Собаки — страница 10 из 22

— Мы должны уйти отсюда, Бонами и я, — сказал человек.

— Почему же? — спросил удивленный поселенец.

— Видите ли, те индейцы… — начал человек, — Бонами, кажется, был раньше у них головной собакой в упряжке, прежде чем пришел ко мне. Теперь они хотят получить его обратно. Они говорят, что я украл их собаку, и что если я не отдам им ее обратно, они украдут ее у меня. Вы знаете, как они обращаются с собаками, — продолжал он. — Я не хочу рисковать ею. Мы должны уйти отсюда.

Поселенец попытался отговорить его, но человек стоял на своем.

— Видите ли, — сказал он, — с ними другие собаки, и я боюсь, что, может быть… Бонами сам захочет уйти с ними от меня.

При этих словах его лицо так изменилось, что поселенец перестал; его отговаривать.

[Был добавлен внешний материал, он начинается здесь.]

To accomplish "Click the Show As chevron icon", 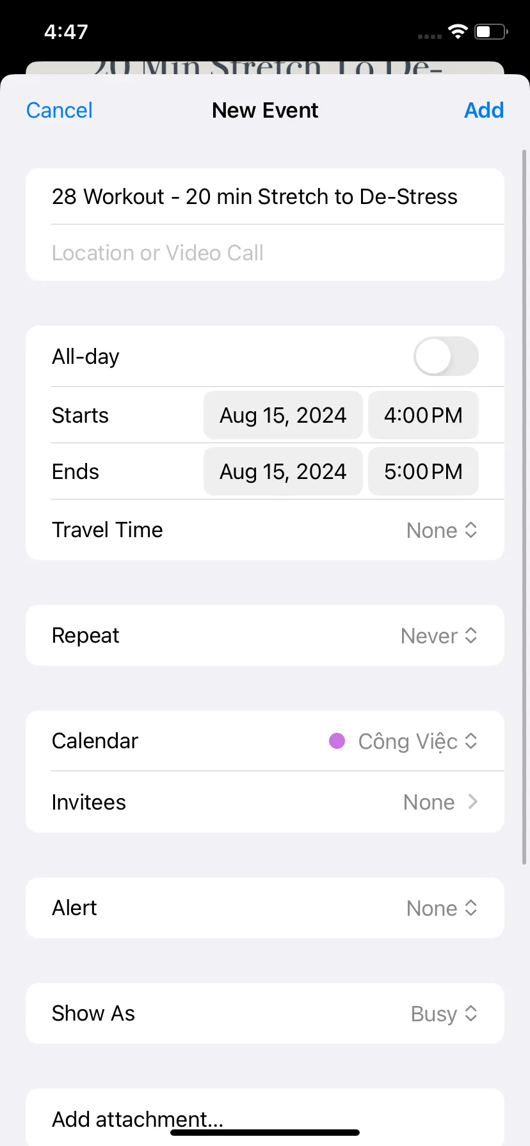I will (x=471, y=1014).
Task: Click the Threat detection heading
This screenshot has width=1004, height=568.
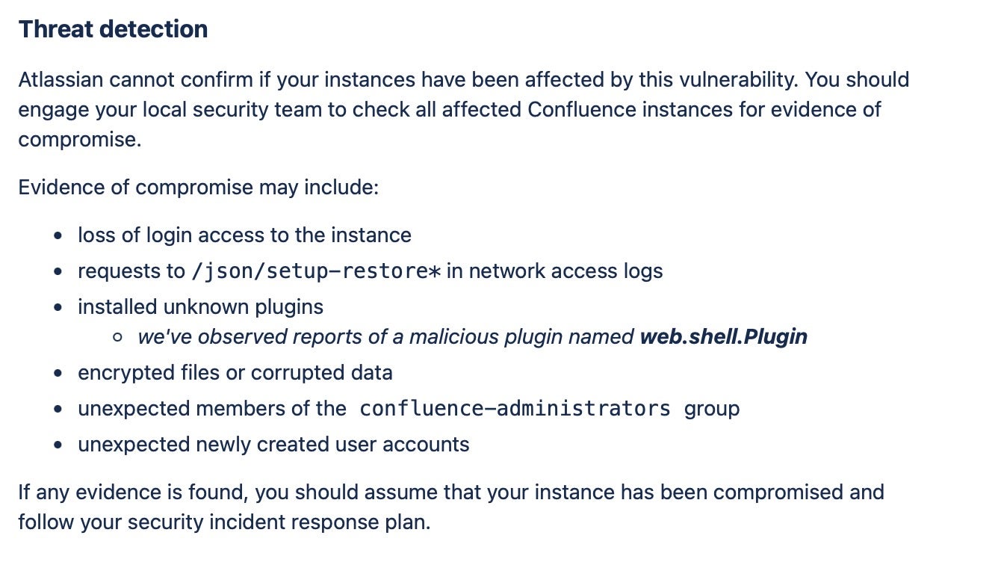Action: click(113, 29)
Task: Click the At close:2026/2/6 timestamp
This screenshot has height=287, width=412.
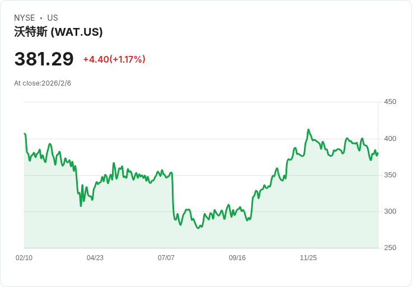Action: [43, 83]
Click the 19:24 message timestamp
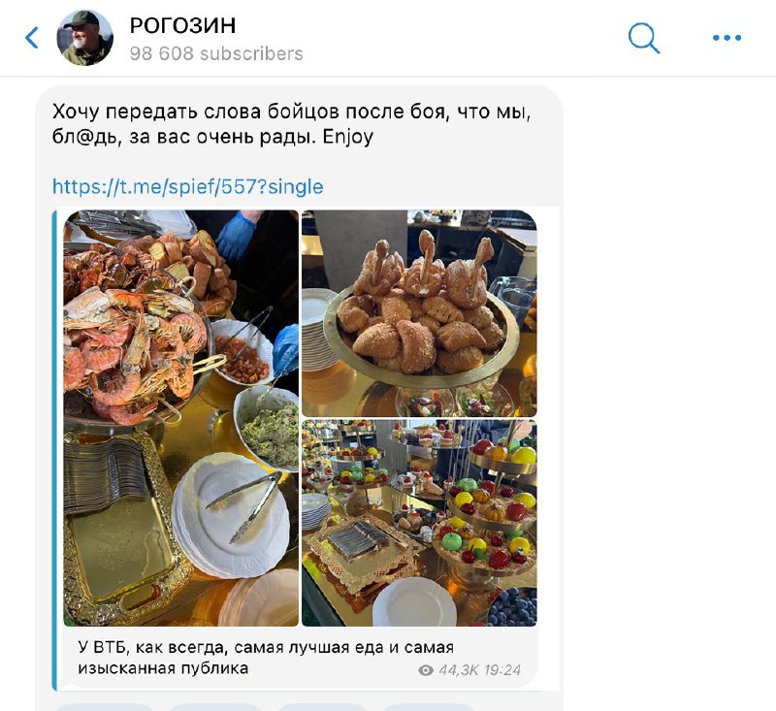Image resolution: width=776 pixels, height=711 pixels. click(501, 670)
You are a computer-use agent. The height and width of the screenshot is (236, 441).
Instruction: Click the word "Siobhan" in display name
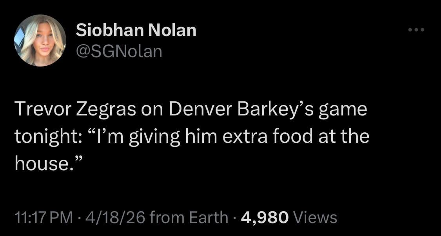click(109, 30)
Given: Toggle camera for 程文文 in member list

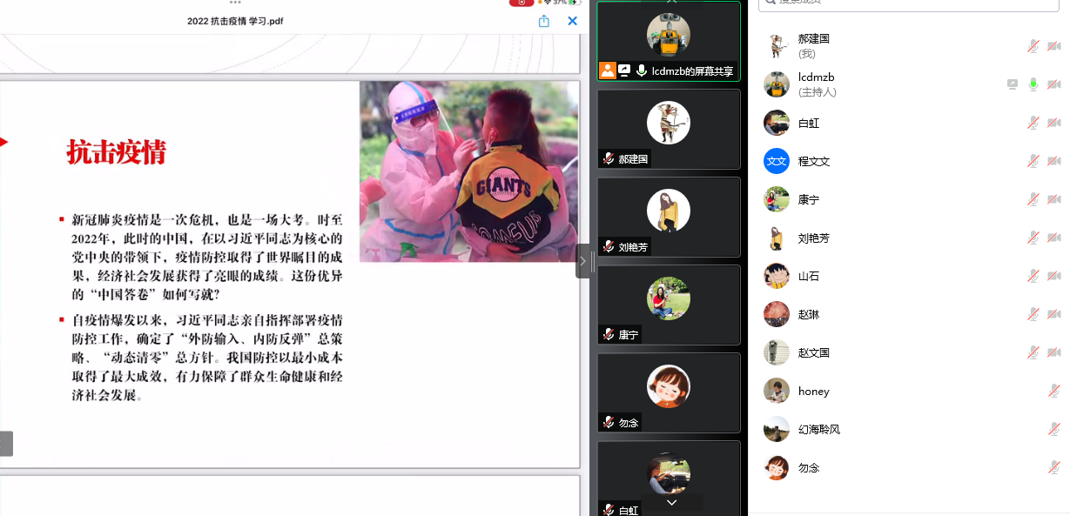Looking at the screenshot, I should (x=1053, y=161).
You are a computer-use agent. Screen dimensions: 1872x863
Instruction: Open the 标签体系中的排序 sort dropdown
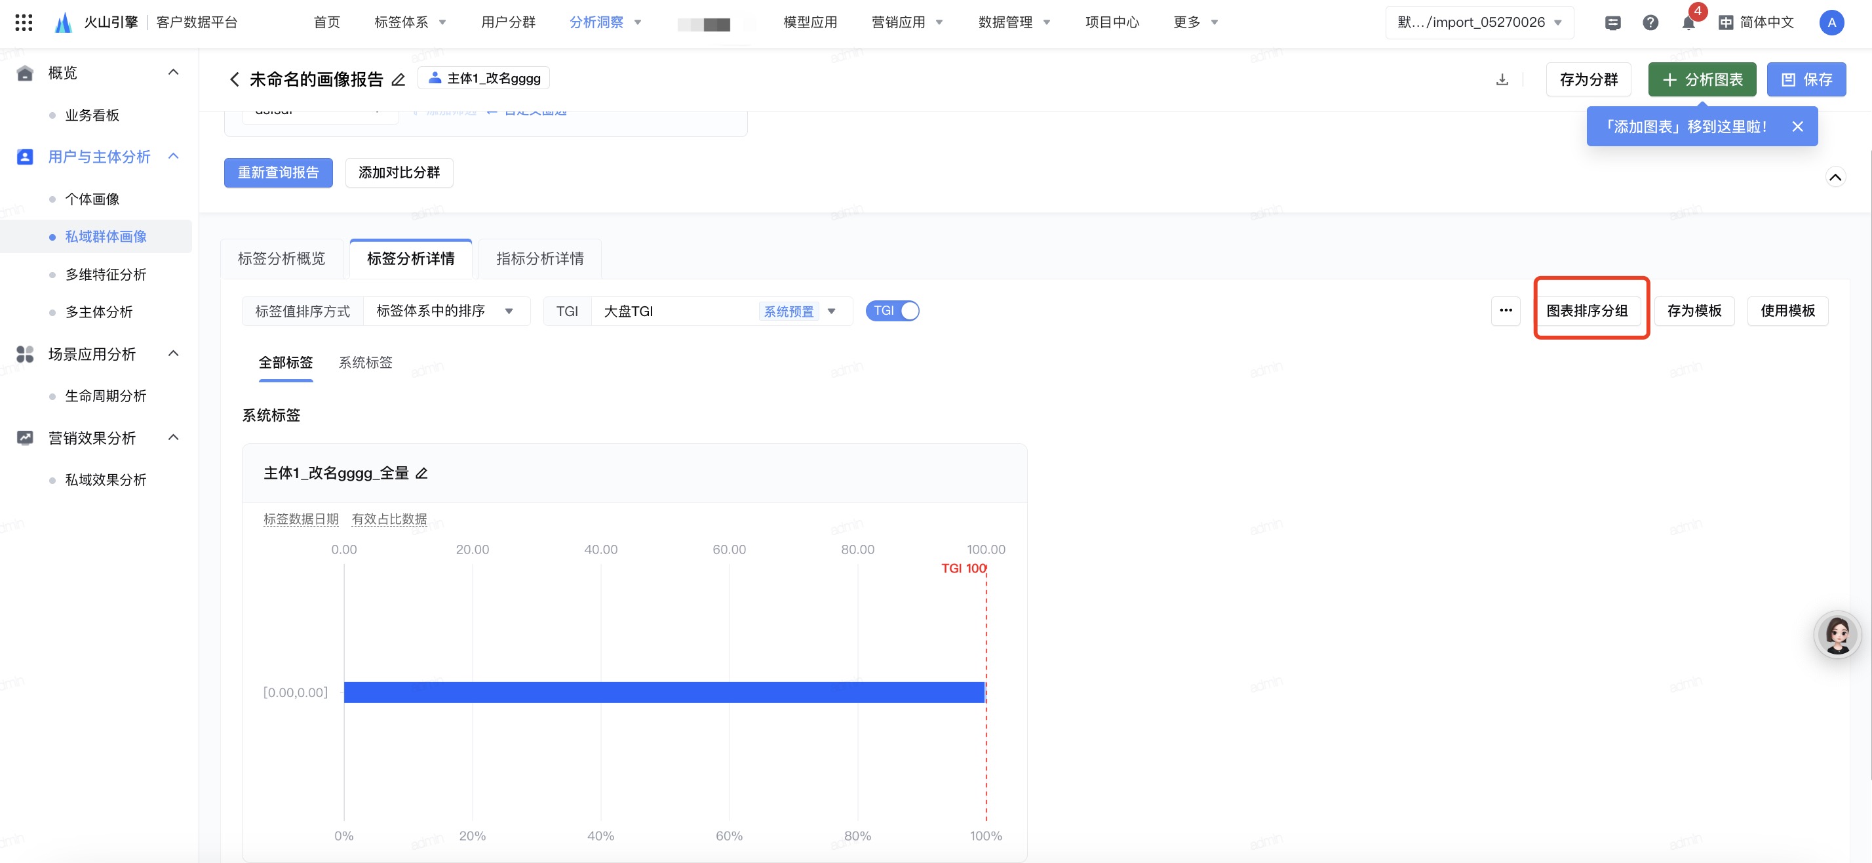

Он дал ему упряжь для одной собаки и сани. Когда Бонами запрягли, он влез в постромки бодро, весело один потащил сани вперед.

— Я вернусь обратно и заплачу вам когда-нибудь за все, поверьте мне, — сказал человек, пожимая руку поселенца.

— Я верю, что вы это сделаете, друг мой, — отвечал тот.

И человек с собакой исчезли в ночном сумраке среди далекой снежной равнины.


Стояло уже лето, когда оба они вернулись в поселок. Человек нес в руках драгоценный маленький мешочек, в котором лежали небольшие кусочки и крупинки светложелтого металла. Он рассказал приютившему его раньше поселенцу, как встретил партию золотоискателей и присоединился к ней.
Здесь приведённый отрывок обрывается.